Las llevaba del brazo el diputado, como si trajera a una duquesa, y con ella atravesaba el lobby del hotel. Parecía decir con su actitud:
-Viejorrón que me cargo, ¿a poco no?
Qué viejorrón ni que ojo de hacha. Fulanas de lo peor, pintadas como coche, panzonas, la pelambre –amarilla por efecto del agua oxigenada– con permanente de salón barato. Su atuendo no es para describirse. Si lo describo es por obligación de historiador. Ajustadísimos vestidos a punto de reventar por las profusas lonjas; zapatos con cintas que subían por las piernas en complicados lazos; extravagantes boas de plumas; pieles matusalénicas de gato o de conejo, sabrá Dios; enormes bolsos de lentejuela. Iban las daifas orgullosas de verse en ese hotel de buena fama donde seguramente habría box spring y no camas de las que usaban ellas, con tambor que rechinaba al trabajar.
¿Quién era ese diputado tan corriente? No inscribiré su nombre. Aquí la obligación del historiador cede su sitio a la reserva de quien no quiere lastimar a personas inocentes. Pero sí diré el del hotel: era el “San Luis Inn”, en la esquina de Padre Flores y Abbott. A don Ángel Prado, su dueño, pundonoroso señor, irreprochable caballero, le dolía en el alma ver en su prestigiado establecimiento a aquellas furcias que parecían sacadas de un mural de Orozco. No le decía nada al diputado, sin embargo, porque don Ángel era oficial mayor del Congreso y no quería indisponerse con el tipo. Pero un día no pudo más y habló con el líder de la diputación.
-Por favor, dígale a Fulano que no ande llevando viejas a mi hotel.
-No puedo intervenir –respondió con muy buen sentido el dirigente–. Eso pertenece a la vida privada del señor.
Una noche estaban el señor Prado y el dicho presidente del Congreso sentados en el lobby del hotel cuando entró el diputado de marras llevando del brazo, como siempre, a una feróstica tarasca. ¡Qué mujer, santo Dios! Comparada con ella las otras pelanduscas parecían niñas de primera comunión. No podía concebirse mayor vulgaridad ni más sórdida apariencia. Aquello sí ya no se podía tolerar.

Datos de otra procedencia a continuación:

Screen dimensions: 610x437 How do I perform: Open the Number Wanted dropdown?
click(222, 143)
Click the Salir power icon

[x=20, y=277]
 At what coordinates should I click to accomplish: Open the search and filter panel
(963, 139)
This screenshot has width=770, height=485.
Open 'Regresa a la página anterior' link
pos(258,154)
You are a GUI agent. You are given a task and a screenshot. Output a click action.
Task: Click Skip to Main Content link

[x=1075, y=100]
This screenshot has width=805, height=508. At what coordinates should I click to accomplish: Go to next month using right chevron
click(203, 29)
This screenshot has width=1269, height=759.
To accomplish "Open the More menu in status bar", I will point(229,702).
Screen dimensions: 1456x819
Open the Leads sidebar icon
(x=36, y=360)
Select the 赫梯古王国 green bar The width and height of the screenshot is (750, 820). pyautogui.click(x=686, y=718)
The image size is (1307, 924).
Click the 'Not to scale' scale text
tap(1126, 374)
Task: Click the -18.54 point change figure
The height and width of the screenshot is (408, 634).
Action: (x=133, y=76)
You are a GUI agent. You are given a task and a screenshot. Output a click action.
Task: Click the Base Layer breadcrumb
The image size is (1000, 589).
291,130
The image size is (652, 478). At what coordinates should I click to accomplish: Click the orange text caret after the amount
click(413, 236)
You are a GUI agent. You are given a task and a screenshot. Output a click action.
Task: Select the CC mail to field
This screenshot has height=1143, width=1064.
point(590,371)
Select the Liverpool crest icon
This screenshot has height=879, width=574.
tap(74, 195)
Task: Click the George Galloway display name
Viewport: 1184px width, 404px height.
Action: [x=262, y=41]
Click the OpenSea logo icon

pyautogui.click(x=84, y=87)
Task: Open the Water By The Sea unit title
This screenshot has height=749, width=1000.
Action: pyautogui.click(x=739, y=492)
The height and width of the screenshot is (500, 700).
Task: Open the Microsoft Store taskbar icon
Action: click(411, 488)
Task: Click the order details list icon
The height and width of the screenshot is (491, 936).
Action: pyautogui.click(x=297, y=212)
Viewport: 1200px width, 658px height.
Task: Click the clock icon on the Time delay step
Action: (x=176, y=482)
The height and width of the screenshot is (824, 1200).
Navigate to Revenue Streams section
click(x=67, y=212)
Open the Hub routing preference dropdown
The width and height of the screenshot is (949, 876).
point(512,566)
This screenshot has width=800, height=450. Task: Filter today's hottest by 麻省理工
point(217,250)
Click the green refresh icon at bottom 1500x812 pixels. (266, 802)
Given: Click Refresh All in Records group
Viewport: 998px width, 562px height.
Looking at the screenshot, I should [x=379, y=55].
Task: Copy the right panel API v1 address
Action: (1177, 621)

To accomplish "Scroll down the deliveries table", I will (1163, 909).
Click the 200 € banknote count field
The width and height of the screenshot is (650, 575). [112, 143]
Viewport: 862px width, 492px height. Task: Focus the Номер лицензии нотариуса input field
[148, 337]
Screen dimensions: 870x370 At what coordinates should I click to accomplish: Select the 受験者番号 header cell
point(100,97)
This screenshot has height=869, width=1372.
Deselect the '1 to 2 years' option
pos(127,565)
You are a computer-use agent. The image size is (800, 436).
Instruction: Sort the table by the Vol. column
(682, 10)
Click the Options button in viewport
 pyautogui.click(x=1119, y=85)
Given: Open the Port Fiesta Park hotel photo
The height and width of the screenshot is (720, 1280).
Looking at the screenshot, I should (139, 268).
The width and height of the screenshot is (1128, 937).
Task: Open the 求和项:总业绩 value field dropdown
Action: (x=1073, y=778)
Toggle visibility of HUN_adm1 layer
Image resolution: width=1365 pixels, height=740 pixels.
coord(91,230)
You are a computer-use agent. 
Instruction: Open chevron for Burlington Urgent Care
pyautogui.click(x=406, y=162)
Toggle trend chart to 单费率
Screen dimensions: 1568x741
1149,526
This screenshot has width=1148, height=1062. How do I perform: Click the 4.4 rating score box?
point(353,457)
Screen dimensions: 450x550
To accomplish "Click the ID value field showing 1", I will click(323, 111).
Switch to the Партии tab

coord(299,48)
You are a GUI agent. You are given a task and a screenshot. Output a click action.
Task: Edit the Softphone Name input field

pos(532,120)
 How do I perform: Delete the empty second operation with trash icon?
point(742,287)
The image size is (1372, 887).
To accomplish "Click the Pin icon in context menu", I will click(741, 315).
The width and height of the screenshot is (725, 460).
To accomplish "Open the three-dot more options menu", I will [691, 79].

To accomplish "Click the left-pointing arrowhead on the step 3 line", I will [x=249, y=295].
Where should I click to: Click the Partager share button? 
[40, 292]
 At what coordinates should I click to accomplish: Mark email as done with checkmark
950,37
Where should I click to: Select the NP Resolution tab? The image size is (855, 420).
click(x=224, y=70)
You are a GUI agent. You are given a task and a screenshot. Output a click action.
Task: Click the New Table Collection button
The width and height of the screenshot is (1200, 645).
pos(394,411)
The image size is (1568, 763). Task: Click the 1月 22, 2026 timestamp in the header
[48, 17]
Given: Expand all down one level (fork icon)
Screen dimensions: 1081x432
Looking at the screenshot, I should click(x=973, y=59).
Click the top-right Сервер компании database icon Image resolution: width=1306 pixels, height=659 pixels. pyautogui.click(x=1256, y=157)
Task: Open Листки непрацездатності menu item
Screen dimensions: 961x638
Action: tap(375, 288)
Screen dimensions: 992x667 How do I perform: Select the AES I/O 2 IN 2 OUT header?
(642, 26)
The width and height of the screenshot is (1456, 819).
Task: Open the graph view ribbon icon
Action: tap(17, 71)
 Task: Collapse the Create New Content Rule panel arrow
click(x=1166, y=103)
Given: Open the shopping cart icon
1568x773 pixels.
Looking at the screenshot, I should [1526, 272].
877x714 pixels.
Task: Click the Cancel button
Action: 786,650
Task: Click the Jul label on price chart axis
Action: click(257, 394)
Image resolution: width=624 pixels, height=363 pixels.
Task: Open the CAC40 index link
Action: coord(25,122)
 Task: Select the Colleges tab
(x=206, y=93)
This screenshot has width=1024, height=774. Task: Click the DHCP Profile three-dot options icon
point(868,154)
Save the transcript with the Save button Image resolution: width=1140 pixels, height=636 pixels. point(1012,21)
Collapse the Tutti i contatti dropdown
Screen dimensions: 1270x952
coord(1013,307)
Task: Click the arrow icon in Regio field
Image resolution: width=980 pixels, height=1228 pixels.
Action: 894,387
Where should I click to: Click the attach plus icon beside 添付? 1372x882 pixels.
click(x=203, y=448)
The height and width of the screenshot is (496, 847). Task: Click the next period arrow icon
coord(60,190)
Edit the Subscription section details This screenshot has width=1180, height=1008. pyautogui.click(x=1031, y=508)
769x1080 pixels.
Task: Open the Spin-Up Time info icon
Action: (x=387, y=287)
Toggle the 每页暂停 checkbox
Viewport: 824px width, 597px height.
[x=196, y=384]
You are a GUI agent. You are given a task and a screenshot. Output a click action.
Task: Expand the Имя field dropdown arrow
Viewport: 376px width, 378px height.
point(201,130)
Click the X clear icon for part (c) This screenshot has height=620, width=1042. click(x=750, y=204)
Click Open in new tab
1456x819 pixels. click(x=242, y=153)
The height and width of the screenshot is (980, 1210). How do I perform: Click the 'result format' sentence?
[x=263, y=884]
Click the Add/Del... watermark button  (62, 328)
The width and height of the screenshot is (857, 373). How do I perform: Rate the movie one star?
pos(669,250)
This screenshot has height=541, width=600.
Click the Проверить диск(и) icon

-Esto es el colmo –dijo el señor Prado–. Aunque se enoje ese diputado voy a decirle que con esa vieja de plano no puede entrar aquí.
Fue, en efecto, y se encaró con el legislador. Desde su sillón el presidente de la Legislatura vio cómo don Ángel le hablaba lleno de irritación al diputado. Más irritado aún le respondió el sujeto. Y entonces, para sorpresa del presidente, el señor Prado ya no dijo más y volvió a su lugar todo escurrido.
-Es su esposa –le dijo al líder de la Cámara.